Task prompt: Nothing but the lines below between the line holding "Select the 2017/5/29 date header cell" and the line holding "Task: Open the", inclusive, should appear in the answer, each set down exactly.

Information shown:

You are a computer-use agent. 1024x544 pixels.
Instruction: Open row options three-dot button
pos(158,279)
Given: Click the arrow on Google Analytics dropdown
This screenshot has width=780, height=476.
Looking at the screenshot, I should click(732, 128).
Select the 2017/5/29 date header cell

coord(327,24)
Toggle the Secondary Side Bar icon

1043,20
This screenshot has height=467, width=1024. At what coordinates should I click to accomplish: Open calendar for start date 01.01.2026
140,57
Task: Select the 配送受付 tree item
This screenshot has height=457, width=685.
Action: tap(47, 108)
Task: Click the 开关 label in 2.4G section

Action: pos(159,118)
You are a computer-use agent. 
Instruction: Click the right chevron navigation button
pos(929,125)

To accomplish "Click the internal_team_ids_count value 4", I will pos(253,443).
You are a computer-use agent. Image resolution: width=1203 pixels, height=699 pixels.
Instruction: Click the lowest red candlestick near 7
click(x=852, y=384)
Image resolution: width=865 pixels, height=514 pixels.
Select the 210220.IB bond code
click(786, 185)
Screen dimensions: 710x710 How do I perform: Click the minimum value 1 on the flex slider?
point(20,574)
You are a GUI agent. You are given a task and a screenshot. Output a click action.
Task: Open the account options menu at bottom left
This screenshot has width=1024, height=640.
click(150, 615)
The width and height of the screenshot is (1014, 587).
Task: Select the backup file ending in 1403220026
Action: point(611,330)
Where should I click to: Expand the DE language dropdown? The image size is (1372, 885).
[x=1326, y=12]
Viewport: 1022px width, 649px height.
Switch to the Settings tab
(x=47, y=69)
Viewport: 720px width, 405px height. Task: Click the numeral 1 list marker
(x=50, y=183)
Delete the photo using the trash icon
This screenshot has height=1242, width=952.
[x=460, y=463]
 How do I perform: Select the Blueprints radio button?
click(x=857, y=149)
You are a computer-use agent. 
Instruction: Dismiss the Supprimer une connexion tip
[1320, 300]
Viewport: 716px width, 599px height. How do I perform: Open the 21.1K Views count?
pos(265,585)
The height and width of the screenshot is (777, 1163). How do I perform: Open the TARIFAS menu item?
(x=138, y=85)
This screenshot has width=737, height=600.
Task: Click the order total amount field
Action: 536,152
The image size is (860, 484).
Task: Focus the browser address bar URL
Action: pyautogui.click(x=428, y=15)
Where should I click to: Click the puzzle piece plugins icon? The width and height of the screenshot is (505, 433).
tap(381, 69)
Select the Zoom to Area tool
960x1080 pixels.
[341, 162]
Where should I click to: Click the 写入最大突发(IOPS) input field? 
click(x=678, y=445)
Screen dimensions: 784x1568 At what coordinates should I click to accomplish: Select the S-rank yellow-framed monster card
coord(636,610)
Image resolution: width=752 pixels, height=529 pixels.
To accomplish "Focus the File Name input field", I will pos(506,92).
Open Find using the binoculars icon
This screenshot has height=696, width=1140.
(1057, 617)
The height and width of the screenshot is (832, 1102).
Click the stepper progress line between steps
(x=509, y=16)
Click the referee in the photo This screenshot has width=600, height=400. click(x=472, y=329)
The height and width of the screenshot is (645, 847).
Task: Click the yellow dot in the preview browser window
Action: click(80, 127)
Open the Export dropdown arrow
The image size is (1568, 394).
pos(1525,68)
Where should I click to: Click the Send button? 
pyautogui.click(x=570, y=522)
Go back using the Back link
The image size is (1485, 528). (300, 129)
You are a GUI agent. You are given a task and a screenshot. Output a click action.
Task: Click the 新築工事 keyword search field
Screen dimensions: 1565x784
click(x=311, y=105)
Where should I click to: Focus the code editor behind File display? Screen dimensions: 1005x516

Written reply:
Select the 2017/5/29 date header cell

coord(327,24)
Toggle the Secondary Side Bar icon

1043,20
This screenshot has height=467, width=1024. At what coordinates should I click to accomplish: Open calendar for start date 01.01.2026
140,57
Task: Select the 配送受付 tree item
This screenshot has height=457, width=685.
Action: tap(47, 108)
Task: Click the 开关 label in 2.4G section

Action: pos(159,118)
You are a computer-use agent. 
Instruction: Click the right chevron navigation button
pos(929,125)

To accomplish "Click the internal_team_ids_count value 4", I will pos(253,443).
You are a computer-use agent. Image resolution: width=1203 pixels, height=699 pixels.
Instruction: Click the lowest red candlestick near 7
click(x=852, y=384)
Image resolution: width=865 pixels, height=514 pixels.
Select the 210220.IB bond code
click(786, 185)
Screen dimensions: 710x710 How do I perform: Click the minimum value 1 on the flex slider?
point(20,574)
You are a GUI agent. You are given a task and a screenshot. Output a click action.
Task: Open the account options menu at bottom left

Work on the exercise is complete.